• **Saved data entries**:
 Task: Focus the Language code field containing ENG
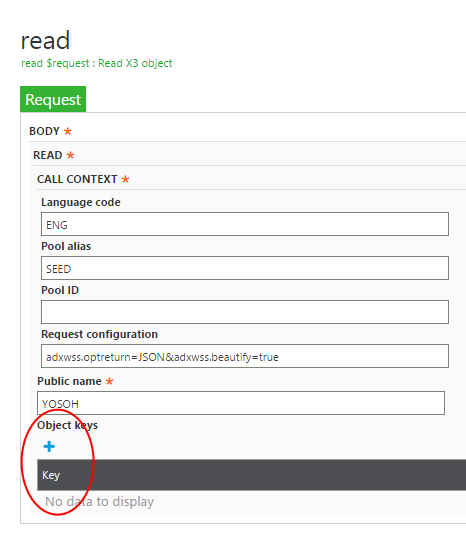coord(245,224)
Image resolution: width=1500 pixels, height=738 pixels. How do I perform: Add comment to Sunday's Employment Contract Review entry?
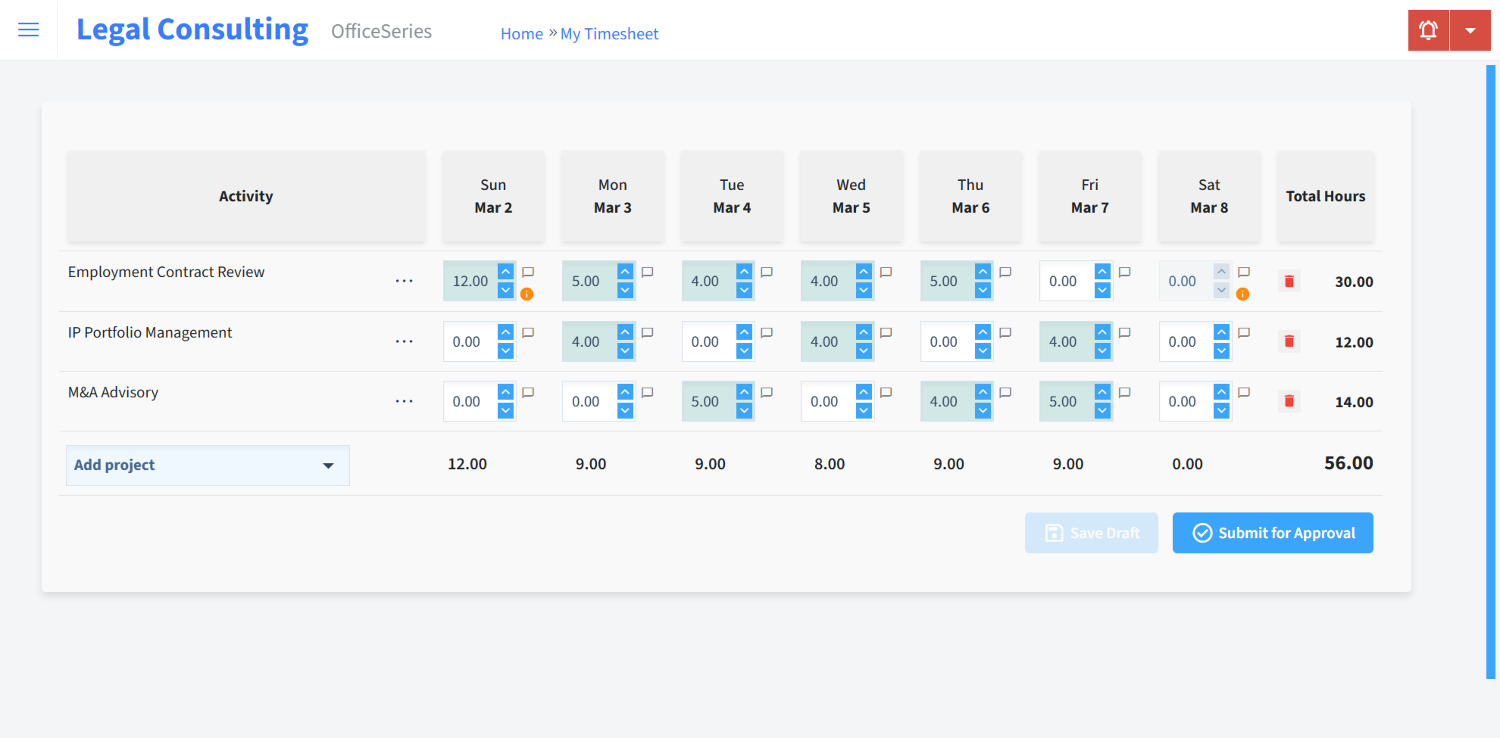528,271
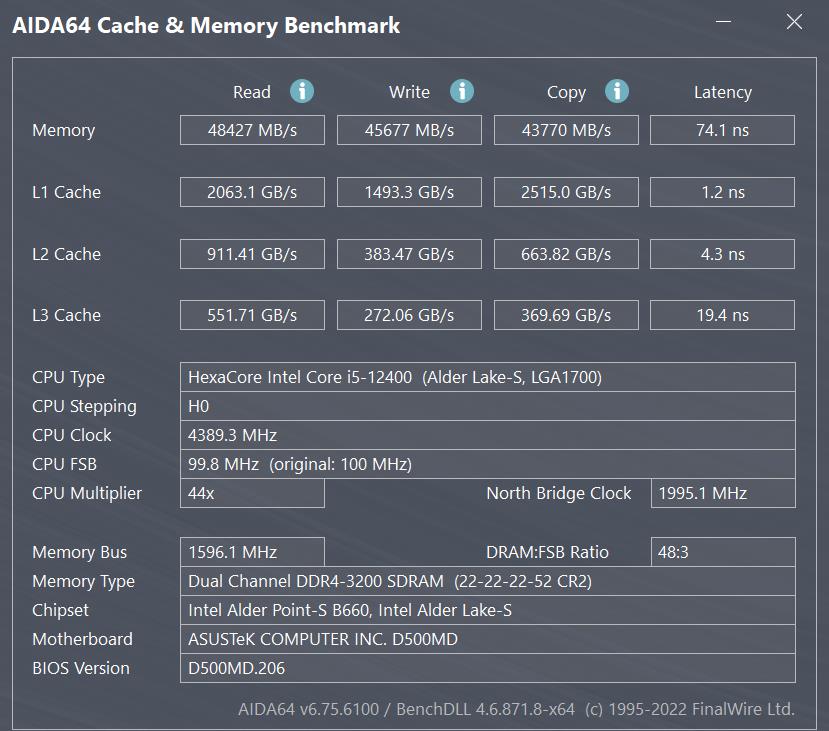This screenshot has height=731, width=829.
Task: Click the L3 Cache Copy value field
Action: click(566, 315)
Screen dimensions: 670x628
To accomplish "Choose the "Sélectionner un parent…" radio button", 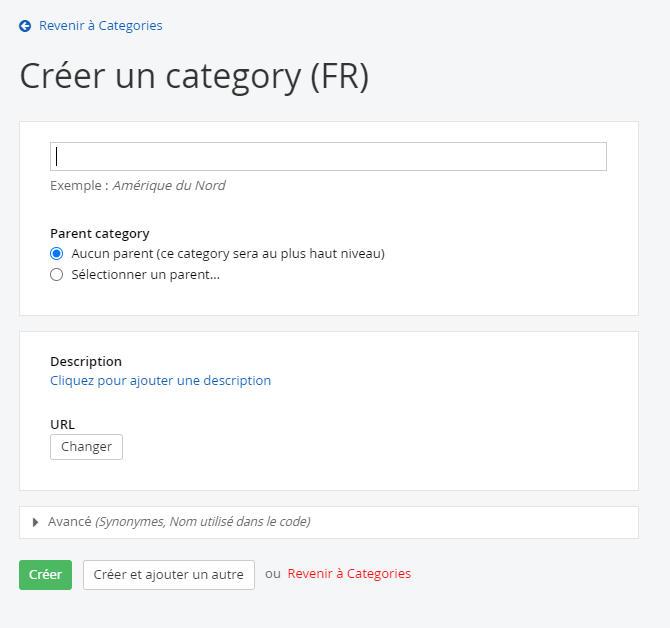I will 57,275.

--

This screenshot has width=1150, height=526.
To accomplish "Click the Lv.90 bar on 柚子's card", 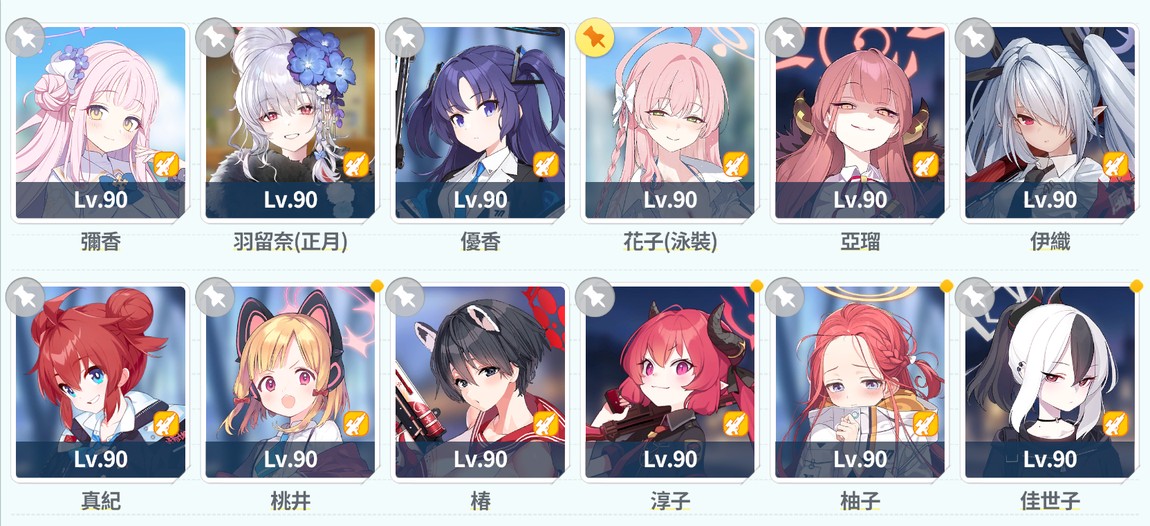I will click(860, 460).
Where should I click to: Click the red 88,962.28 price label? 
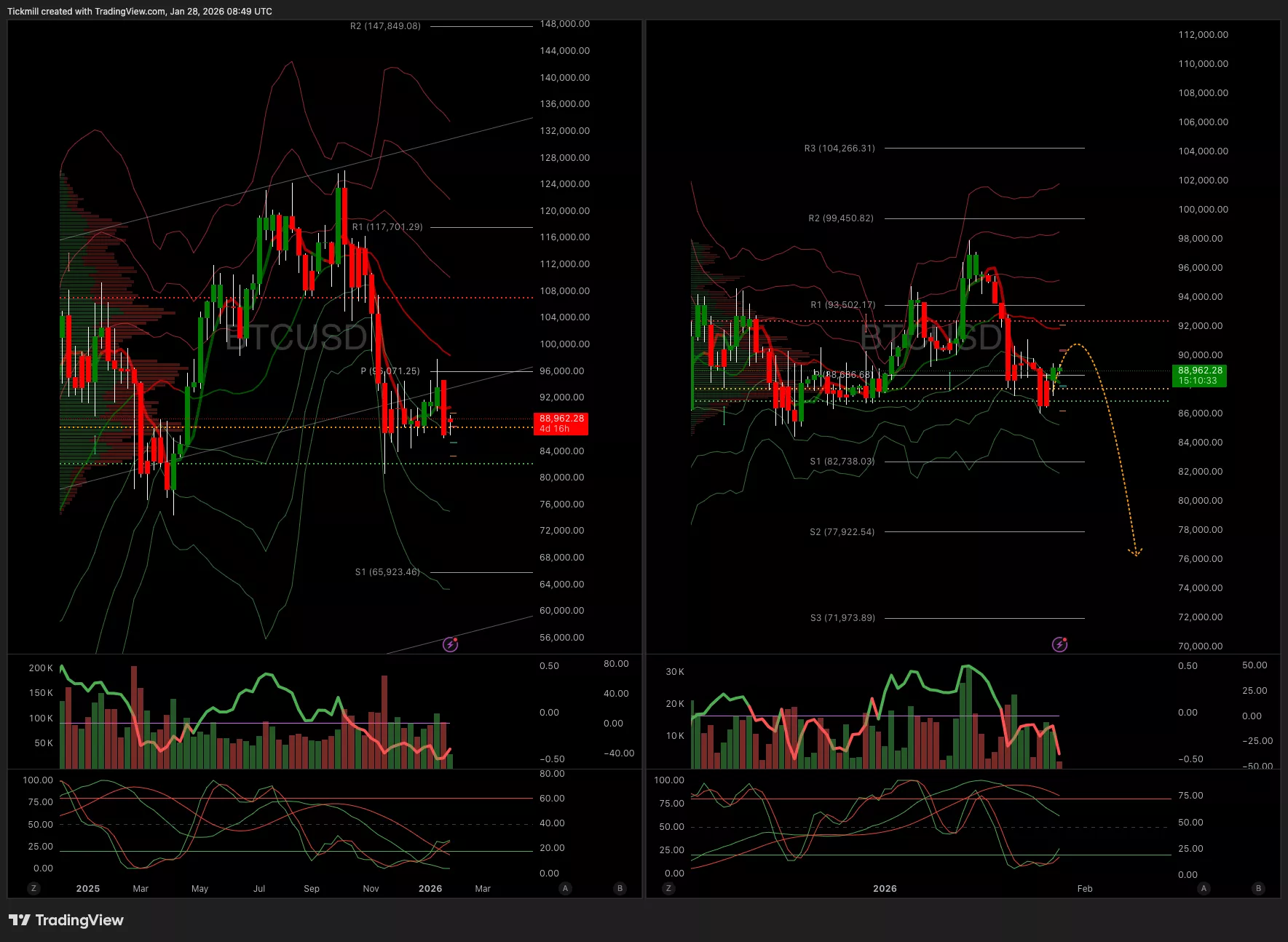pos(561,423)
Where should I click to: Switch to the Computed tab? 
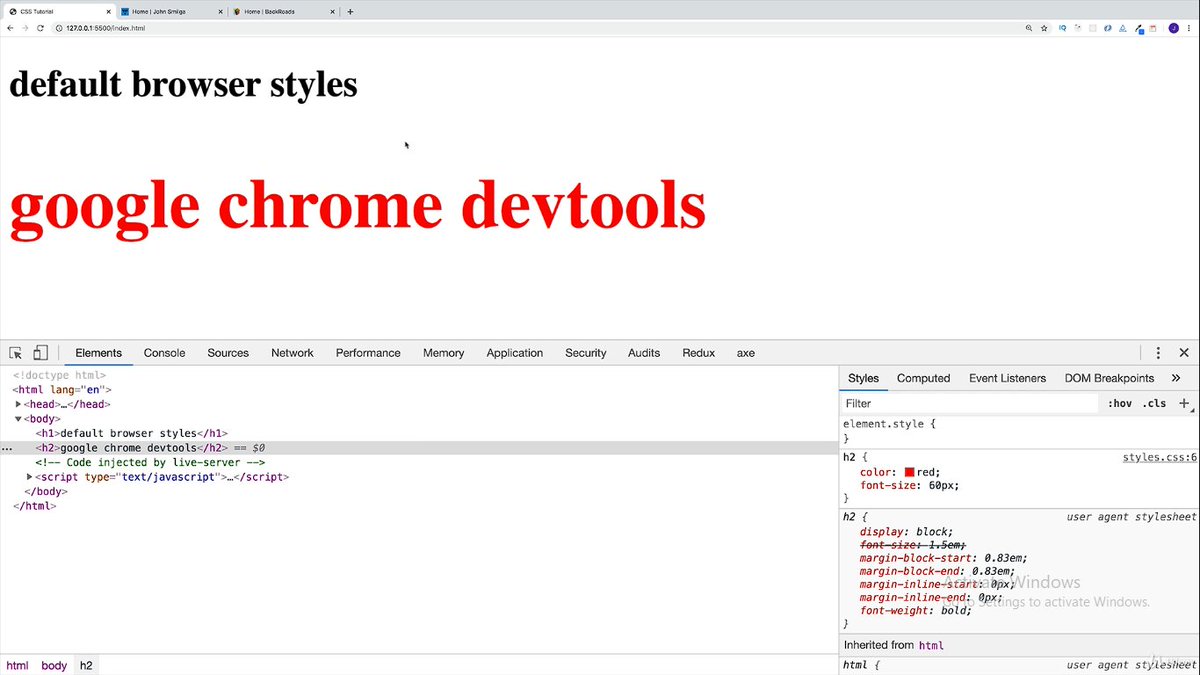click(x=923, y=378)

• **Work order**: The data above holds the lines to copy: start at the one with "Task: Focus the", stop at the one with "Screen dimensions: 670x628", include both, copy them exactly without pictures, and copy nothing else.

• **Solution for this problem**:
 Task: Focus the Language code field containing ENG
coord(245,224)
Image resolution: width=1500 pixels, height=738 pixels. How do I perform: Add comment to Sunday's Employment Contract Review entry?
528,271
This screenshot has height=731, width=829.
Task: Click the L3 Cache Copy value field
Action: click(566, 315)
Screen dimensions: 670x628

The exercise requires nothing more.